Le maître du Q

Avis sur La Clé

Avatar DjeeVanCleef
Critique publiée par le

Tinto Brass est un vieux libidineux rital au barreau-de-chaise-qui-pue constamment coincé dans sa bouche de cochon. Pour esquiver les vieux remugles du fascisme de Mussolini (ce vieux salopard) et de l'Italie en général, il jette dans la Venise des années 40 une de ses plus girondes créatures amatrice d'échanges de fluides corporels, l'accueillante Teresa Rolfe jouée par l'excellemment plantureuse Stefania Sandrelli ("Nous nous sommes tant aimés" de Scola, je sais pas si tu sais qu'il faut voir ce film avant de mourir), une offrande pas farouche une miette, elle est l'attraction principale de ce petit chef d’œuvre. Et tu me connais, je ne suis pas le genre à balancer des trucs à la légère, je pèse toujours mes mots.

Brass le vénitien, qui joue en plus un curé, raconte le dernier acte de la relation amoureuse d'un couple mal assorti. Un mari qui ne bande plus et sa femme qui se donne à tout les chiens de la casse de la Cité des Doges. Excepté lui, donc.
Sans complexe, il choisit la farce macabre, la chair opulente, le sein lourd et chaud qui gonfle sous les plis du tissu. Le sexe fou comme leitmotiv, il fonce tête baissée dans le gras du bide des pisse-froid et filme les fesses des femmes comme si c'était le visage de la Vierge Marie.

Sur un scénario qu'il adapte lui-même d'un roman de Junichiro Tanizaki, il fait glisser le fétichisme japonais vers sa lubie, son phare, sa raison de vivre : la lune ovale ou ronde, magistrale, trop souvent cachée et qu'il dévoile sans ambages : le cul féminin.

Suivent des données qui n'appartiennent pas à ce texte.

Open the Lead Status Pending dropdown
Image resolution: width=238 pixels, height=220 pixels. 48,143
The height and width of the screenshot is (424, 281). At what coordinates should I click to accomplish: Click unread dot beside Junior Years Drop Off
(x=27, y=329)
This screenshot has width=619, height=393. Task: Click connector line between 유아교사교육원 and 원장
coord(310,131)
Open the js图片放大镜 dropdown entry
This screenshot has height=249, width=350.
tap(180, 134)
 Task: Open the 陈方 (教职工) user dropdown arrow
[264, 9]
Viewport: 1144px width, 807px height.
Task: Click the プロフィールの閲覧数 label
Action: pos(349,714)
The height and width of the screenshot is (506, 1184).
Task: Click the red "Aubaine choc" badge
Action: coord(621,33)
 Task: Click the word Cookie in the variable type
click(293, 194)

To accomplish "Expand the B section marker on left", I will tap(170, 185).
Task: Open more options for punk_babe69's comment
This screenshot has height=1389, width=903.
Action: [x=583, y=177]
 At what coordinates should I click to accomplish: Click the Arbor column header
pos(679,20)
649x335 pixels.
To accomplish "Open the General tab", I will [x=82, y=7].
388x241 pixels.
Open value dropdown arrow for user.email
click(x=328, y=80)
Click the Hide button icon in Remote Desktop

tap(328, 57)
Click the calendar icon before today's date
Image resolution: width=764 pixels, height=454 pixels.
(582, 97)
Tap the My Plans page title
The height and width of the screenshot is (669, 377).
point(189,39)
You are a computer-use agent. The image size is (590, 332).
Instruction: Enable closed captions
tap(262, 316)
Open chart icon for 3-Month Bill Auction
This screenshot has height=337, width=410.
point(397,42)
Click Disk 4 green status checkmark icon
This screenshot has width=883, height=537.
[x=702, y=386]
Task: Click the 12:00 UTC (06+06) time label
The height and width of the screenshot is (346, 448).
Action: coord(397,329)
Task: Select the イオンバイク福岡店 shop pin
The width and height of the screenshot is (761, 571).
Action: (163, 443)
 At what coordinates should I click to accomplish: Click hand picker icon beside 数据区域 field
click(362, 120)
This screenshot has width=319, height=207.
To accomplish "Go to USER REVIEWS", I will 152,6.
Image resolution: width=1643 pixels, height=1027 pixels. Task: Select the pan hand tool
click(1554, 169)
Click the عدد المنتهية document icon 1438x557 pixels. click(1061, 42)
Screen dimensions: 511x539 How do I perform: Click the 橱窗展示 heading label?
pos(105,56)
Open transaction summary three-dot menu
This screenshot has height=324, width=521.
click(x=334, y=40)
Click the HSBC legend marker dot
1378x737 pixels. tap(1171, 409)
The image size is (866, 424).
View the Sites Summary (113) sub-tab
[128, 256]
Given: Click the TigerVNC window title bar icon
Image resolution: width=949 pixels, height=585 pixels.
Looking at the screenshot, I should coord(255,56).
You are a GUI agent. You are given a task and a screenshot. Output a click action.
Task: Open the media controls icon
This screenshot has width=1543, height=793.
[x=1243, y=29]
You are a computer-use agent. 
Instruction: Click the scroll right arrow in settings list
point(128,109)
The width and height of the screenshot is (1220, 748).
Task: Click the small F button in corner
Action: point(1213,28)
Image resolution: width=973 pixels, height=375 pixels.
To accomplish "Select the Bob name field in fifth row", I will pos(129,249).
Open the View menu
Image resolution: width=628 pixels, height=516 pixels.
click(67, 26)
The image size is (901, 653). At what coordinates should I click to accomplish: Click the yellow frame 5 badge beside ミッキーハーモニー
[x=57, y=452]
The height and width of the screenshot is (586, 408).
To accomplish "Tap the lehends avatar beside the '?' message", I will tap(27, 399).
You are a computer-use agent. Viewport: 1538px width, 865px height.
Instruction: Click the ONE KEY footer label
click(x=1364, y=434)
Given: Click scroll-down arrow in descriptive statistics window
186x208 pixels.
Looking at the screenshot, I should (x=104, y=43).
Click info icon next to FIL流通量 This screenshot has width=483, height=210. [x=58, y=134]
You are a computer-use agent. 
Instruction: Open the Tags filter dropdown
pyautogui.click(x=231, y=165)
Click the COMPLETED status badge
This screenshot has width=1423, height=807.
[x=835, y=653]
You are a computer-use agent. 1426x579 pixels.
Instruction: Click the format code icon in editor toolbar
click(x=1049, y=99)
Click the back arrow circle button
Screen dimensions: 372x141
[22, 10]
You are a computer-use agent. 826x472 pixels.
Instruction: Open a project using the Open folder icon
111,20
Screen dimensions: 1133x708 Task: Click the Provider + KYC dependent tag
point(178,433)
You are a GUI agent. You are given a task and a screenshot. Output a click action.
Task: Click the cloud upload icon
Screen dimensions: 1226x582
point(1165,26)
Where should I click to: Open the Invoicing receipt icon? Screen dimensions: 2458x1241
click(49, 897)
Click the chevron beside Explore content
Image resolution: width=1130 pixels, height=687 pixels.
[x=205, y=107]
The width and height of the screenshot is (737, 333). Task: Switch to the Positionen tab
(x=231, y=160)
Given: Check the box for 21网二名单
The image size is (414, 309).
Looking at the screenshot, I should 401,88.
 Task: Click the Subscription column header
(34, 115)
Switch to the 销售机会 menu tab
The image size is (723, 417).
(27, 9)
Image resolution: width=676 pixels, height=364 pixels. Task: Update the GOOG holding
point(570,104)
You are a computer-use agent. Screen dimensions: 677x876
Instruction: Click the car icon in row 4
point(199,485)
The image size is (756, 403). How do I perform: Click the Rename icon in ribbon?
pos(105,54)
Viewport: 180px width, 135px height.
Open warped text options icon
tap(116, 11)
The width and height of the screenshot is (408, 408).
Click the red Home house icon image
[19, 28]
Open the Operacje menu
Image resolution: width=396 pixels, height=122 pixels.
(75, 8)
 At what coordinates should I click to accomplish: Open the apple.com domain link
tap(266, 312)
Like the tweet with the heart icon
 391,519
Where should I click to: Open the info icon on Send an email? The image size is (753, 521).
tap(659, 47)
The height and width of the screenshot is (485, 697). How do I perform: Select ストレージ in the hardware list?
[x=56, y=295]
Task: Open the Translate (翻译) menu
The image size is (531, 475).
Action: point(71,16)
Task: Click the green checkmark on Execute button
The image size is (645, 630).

La culasse, le popotin, le pétard, le boule, le derche, le tarma, la croupe, le joufflu, le séant, le baigneur.
Pour être clair, le mec aime la partie charnue de l'anatomie féminine. Et je ne vais pas l'en blâmer.

Les décors trompent l’œil, Brass se joue des reflets, des ombres, des contre-jours. Le mec se prendrait presque pour Chu Yuan. Il cabotine et observe à la dérobade, comme un voyeur, moins grivois qu'à son habitude, la déliquescence de ce couple qui communique par messages codés via leurs journaux intimes.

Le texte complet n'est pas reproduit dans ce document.